# [What you have to do]
The required result is every line of the records that includes "Screen".

=== Begin Enclosure ===

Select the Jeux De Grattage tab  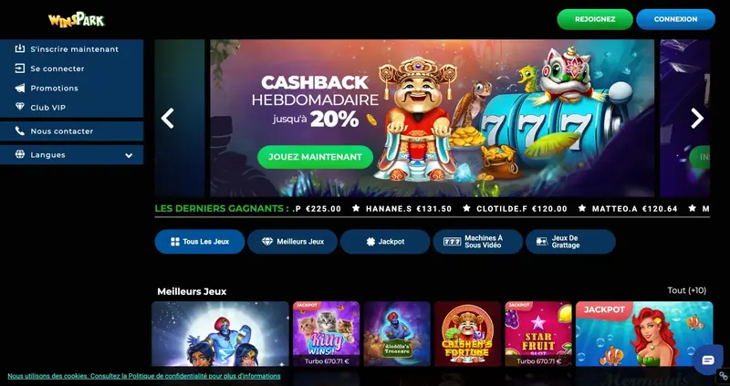tap(570, 242)
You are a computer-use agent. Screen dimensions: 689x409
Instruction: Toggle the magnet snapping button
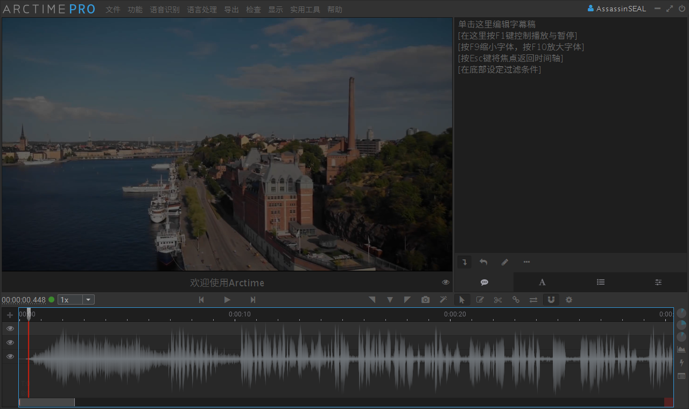(x=551, y=300)
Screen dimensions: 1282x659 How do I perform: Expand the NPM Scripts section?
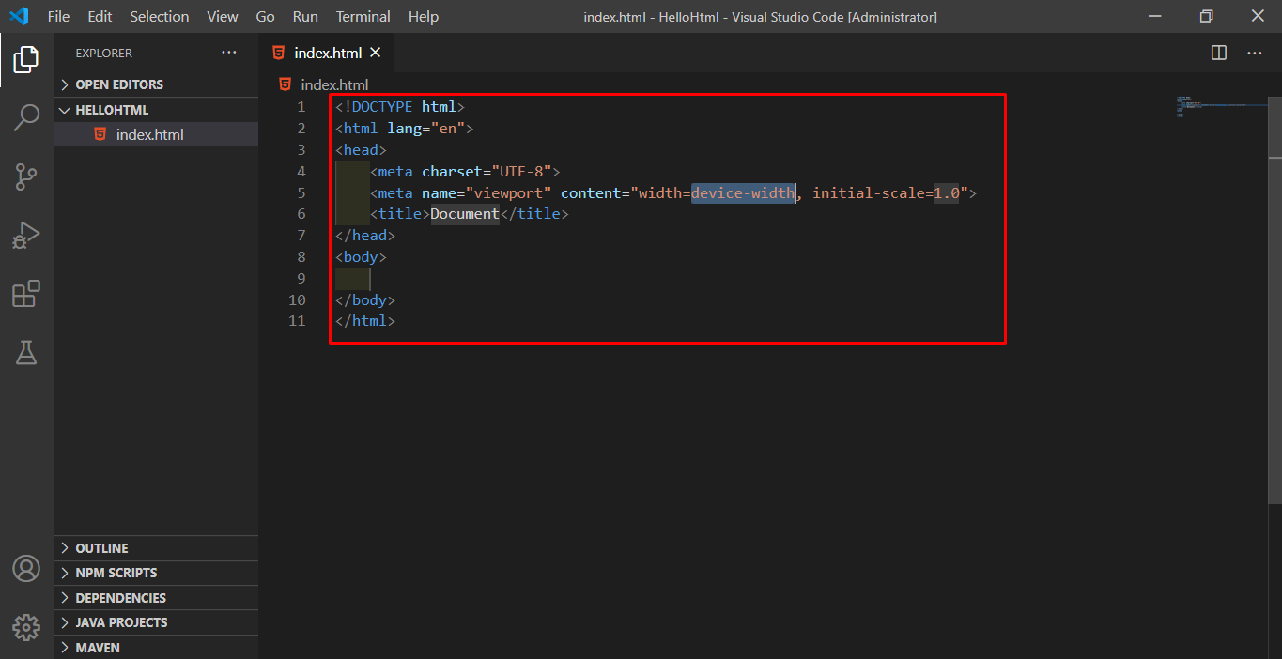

=== End Enclosure ===

# [Expected answer]
You are a computer-use agent. Screen dimensions: 689x409
Screen dimensions: 1282x659 How do I perform: Expand the NPM Scripts section?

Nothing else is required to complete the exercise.